Self-Isolation, quarantine and social distancing. By now you will undoubtedly have heard these terms. Whether you have heard, seen or hopefully been practicing being at home the last few weeks, rest assured we have all started to feel a little ‘crazy’, and no, you are not alone.
We typically only see this kind of cabin fever during really cold weekends, on rainy days, or when there is a global pandemic that has brought the world to a halt. Fortunately, many people are still able to work, but whether you are busy with work or dealing with the lack of it, you may well be experiencing similar feelings.
If I am being completely honest, it would be easy to throw in the towel and turn to unhealthy habits. But as successful, productive and optimistic citizens of the 21st century we cannot allow the well groomed garden of our mind to erode. So what do we do? We explore, pioneer, prepare and grow!
The best way I have come to understand this is by being strategic with the fine balance of input and output that the lockdown creates. We input movies, shows, music, podcasts and books, and we are putting out new food experiments, new conversations, new exercises, artistic attempts, even meditative practices. Arguably some may overlap, but the point is to take advantage of the time you feel like you.

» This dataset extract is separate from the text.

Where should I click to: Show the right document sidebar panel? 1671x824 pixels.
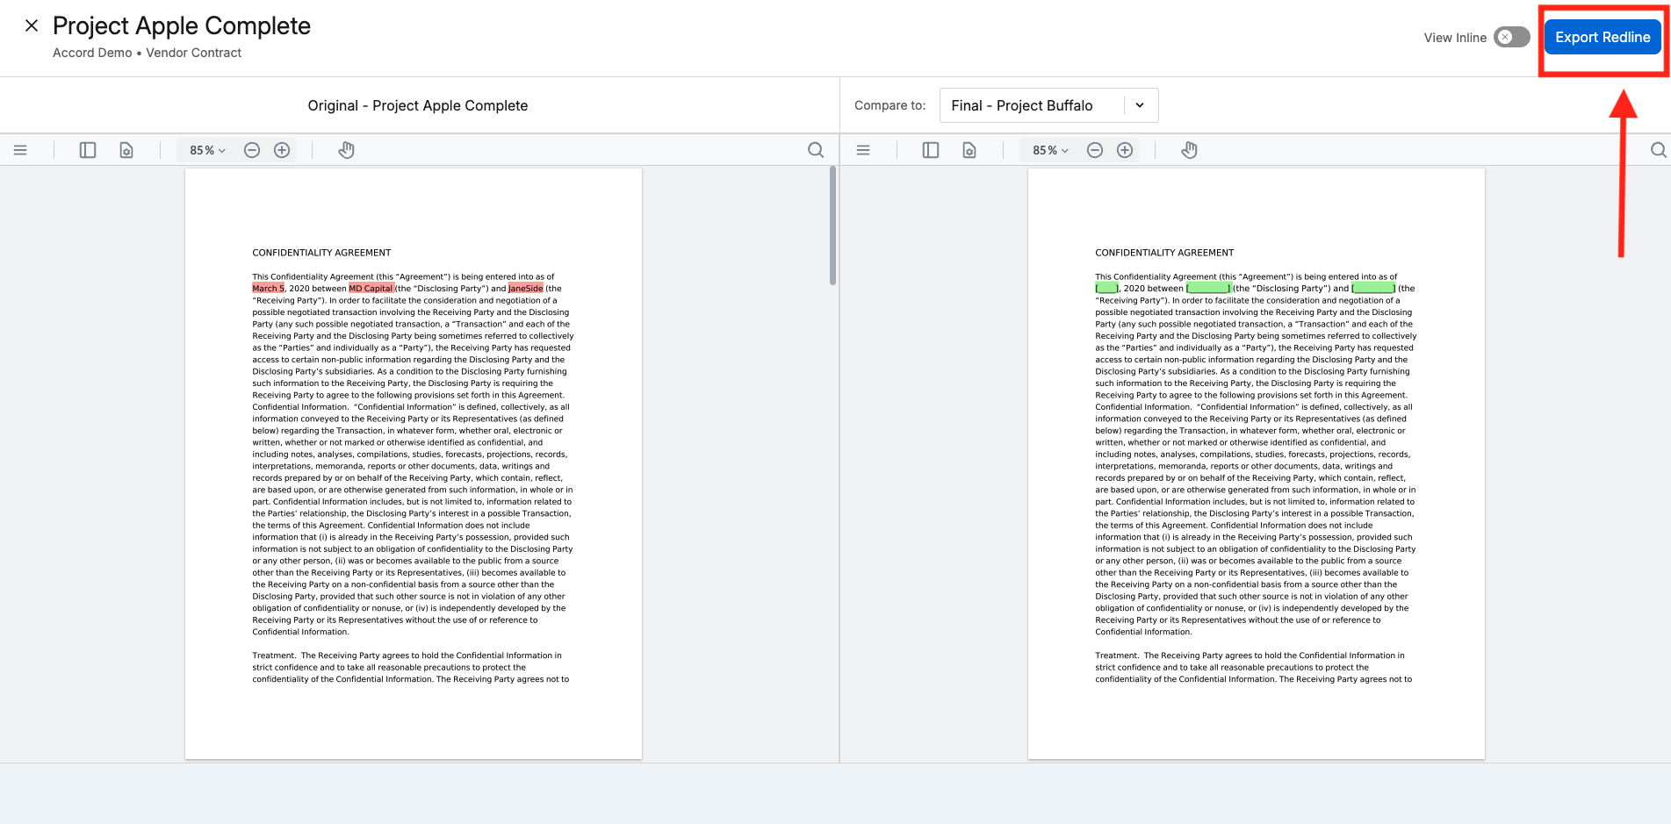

Thankfully these days music is everywhere online. There are plenty of YouTube channels, Spotify playlists and new artists on SoundCloud to explore. Most companies during this time have put out 14 day trial versions of their services. Additionally, you can get creative with music era, genre, and country and dive deep into what makes you feel and what makes you dance! Listening and researching music can be therapeutic and medicinal. Don’t forget to share your new discoveries with someone close to you!
Something I have been doing the last three years is reading, and more of it. It has definitely become a healthy addiction. Many struggle with this task as our life is already bombarded with so much to read, and finding the motivation to read about a topic, and keeping up with reading, can be a struggle. I’ve found the key is to read what you like! Who is your favorite musician or actor? What is your favorite food? Where do you want to go for vacation (once this is all over)? What language would you love to learn?These are just a few ways to invigorate, stimulate, and develop some great reading habits. If focusing on the written word can be a bit too much like work, search for ‘audiobook companies’ and start listening to books instead. Plus, if reading on the go is your thing, you can even have books on your smartphone too!
I may have to be careful with this one as it might make you desperate to go to the grocery store. If the urge is too much, don’t forget to keep your distance!
Now is a good time to take an inventory of what you have in your cupboards, and perhaps learn a few new tips and tricks in the kitchen. You do not have to over-complicate things, so just start with or polish up the fundamentals. How to balance flavors, sharpening your knives, meal prep best practices, portion sizes, best ingredient combinations, and, my favorite, finely chopping an onion (some tears involved). There are plenty of master chefs, cooking channels, cooking books and YouTube channels out there. Who knows, you might even end up outcooking your partner or mom; so get cookin’!
What better way to channel your stress, frustration and emotions than with some exercise? I’m not talking about fancy gym equipment, either. Everything you need to at least get started on a new exercise regime is at hand, in your own home. With your body alone you can accomplish the most basic of movements without any equipment. All movements can be modified to your activity and intensity level. Squats onto a chair, push-ups on a wall, lunges on stairs, sit-ups and good-mornings are just a few examples to rev up your heart rate. Don’t worry about how you look. Even just 10 repetitions per exercise is a great start. Play with the tempo, and the rep count and you are in for a self-made challenge. THe key to this is to remain consistent. Dedicate a specific time and specific days to work out, and perhaps even ask a friend to join you (remotely) for some extra motivation!
In 1665, without his professors to guide him, Isaac Newton apparently thrived. Isaac Newton was in his early 20s when the Great Plague of London hit. The story of how Newton sat under the tree, was hit on the head by an apple and suddenly understood theories of gravity and motion, is largely apocryphal. But according to his assistant, John Conduitt, there’s an element of truth. Without a doubt, the feeling of being cooped up at the house can have the potential to drive you mad. So if you’re working or studying from home over the next few weeks, perhaps remember the example Newton set, and get working on your own personal discoveries, whatever they may be!